Common causes of mental status changes in the elderly include medicine-induced cognitive side effects, disorientation due to disruption in daily routines, age-related memory impairment, and urinary tract infections.

“The urinalysis is not a very exciting medical test,” stated Dr. Fishbinder. “It doesn’t matter that it’s cheap, fast, and most likely to provide an explanation for strange behavior in hospitalized patients. It’s really not as elegant as the testing involved in a chronic anemia or metabolic encephalopathy work up. I keep it in my back pocket in case all other tests are negative, including brain MRIs and PET scans.”

Nursing staff at Richmond Medical Hospital report that efforts to inform hospitalists about foul smelling urine have generally fallen on deaf ears. “I have tried to tell the hospitalists about cloudy or bloody urine that I see in patients who are undergoing extensive work ups for mental status changes,” reports nurse Sandy Anderson. “But they insist that ‘all urine smells bad’ and it’s really more of a red herring.”

Another nurse reports that delay in diagnosing urinary tract infections (while patients are scheduled for brain MRIs, nuclear scans, and biopsies) can lead to worsening symptoms which accelerate and expand testing. “Some of my patients are transferred to the ICU during the altered mental status work up,” states nurse Anita Misra. “The doctors seem to be very excited about the additional technology available to them in the intensive care setting. Between the central line placement, arterial blood gasses, and vast array of IV fluid and medication options, urosepsis is really an excellent entré into a whole new level of care.”

“As far as medicine-induced mental status changes are concerned,” added Dr. Fishbinder, “We’ve never seen a single case in the past 10 years. Today’s patients are incredibly resilient and can tolerate mixes of opioids, anti-depressants, anti-histamines, and benzodiazepines without any difficulty. We know this because most patients have been prescribed these cocktails and have been taking them for years.”

Patient family members have expressed gratitude for Dr. Fishbinder’s diagnostic process, and report that they are very pleased that he is doing everything in his power to “get to the bottom” of why their loved one isn’t as sharp as they used to be.

“I thought my mom was acting strange ever since she started taking stronger pain medicine for her arthritis,” says Nelly Hurtong, the daughter of one of Dr. Fishbinder’s inpatients. “But now I see that there are deeper reasons for her ‘altered mental status’ thanks to the brain MRI that showed some mild generalized atrophy.”

Hospital administrators praise Dr. Fishbinder as one of their top physicians. “He will do whatever it takes to figure out the true cause of patients’ cognitive impairments.” Says CEO, Daniel Griffiths. “And not only is that good medicine, it is great for our Press Ganey scores and our bottom line.”

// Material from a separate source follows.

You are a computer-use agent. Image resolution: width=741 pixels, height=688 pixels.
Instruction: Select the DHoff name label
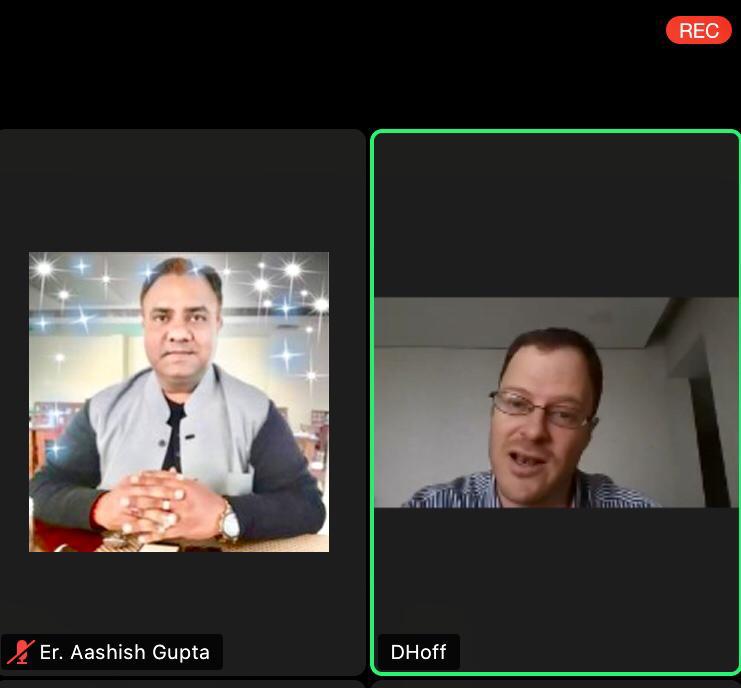click(x=418, y=652)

As for the nursing staff, Griffiths offered a less glowing review. “It’s unfortunate that our nurses seem preoccupied with urine testing and medication reconciliation. I think it might be time for us to mandate further training to help them appreciate more of the medical nuances inherent in quality patient care.”

Dr. Fishbinder is in the process of creating a half-day seminar on ‘altered mental status in the inpatient setting,’ offering CME credits to physicians who enroll. Richmond Medical Hospital intends to sponsor Dr. Fishbinder’s course, and franchise it to other hospitals in the state, and ultimately nationally.